ヒュンッと空を切るような音を立てながら回るペンデュラム。そのまま向かってくるジャグリングボール達を迎え撃つと、黒いインクのように次々と溶けていった。
「何故、お前がここにいる? ビヴォ!」
床に溶けた黒いインク、ではなく血が一か所に集合した。ジャグリングボールは唇のみを生やしてまたあの高笑いを上げた。
「キャキャキャ!!! 今お前がクロッカーのところに行かれると厄介だからだよ〜ん!! それに、気付いたところでもう遅いよ〜ん!! お前はここで死んでもらうからねぇええええ!!」
「キャキャキャ!!」と笑いながら、路地裏の時のように液体のまま部屋中を跳ね回り、割れた窓の外へと逃げるビヴォ。割れた窓から身を乗り出して追いかけようとしたと同時に、横から何かが飛んできた。
「あぶなッ!?」
咄嗟に避けると、飛んできた何かは窓の柵に深々と刺さった。その正体は銀で作られたジャグリングナイフだった。
「ジャグリングナイフ?」
「キャキャキャ!! お前の相手は僕ちゃんじゃないよぉおおおん!!」
遠くから聞こえるビヴォの声。だんだん遠ざかっていくのがわかる。今ここでやつを逃してしまうのは非常に惜しい。私は舌打ちをし、窓から外へ素早く出た。
「……よくも邪魔をしてくれたな?」
ナイフの飛んできた方向を睨みつけると道化師の格好をした二人の少年達が立ち尽くしていた。白髪と黒髪の双子の道化師。喜劇と悲劇の仮面を片目ずつつけていた。そして、彼らの片手には銀でできたジャグリングナイフ。

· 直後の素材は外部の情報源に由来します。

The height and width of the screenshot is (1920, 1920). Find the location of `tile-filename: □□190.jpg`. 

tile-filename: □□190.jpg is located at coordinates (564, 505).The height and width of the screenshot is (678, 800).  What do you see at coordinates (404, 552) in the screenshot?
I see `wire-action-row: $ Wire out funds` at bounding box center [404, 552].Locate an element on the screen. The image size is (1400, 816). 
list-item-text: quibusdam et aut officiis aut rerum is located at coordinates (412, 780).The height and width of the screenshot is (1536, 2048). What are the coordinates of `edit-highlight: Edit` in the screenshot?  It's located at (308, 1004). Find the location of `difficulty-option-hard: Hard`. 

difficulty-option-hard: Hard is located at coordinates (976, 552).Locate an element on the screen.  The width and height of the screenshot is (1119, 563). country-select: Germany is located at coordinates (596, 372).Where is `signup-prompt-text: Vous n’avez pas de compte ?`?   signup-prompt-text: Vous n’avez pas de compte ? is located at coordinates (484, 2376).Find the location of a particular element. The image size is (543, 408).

「ビヴォの親分の宿敵、クロッカーの弟子、エーヴェル」
「お前は知り過ぎた、この孤児院のことも、何もかも」
双子の道化師はジャグリングナイフを構える。ビヴォの手駒……と言ったところだろうか。こんな子供に人の殺め方を教えたというのか。
「ガキだからって、手加減はしないぞ」
「……ビヴォサーカス団団員ナンバーワン。喜劇のジャッキー」
「同じく、ビヴォサーカス団団員ナンバーツー……悲劇のジャックス」
ビヴォサーカス団か。いつか私もやつのようなサーカス団とやらを創り上げてみたいものだ。それにしてもナンバーが割と若い。ビヴォが私への刺客として差し向けるほど、実力があると見た。
戦闘用のペンデュラムをまた円を描くように回しながら帽子のつばを直す。クロッカーには無理をするなと言われたが、これは中々骨が折れそうだ。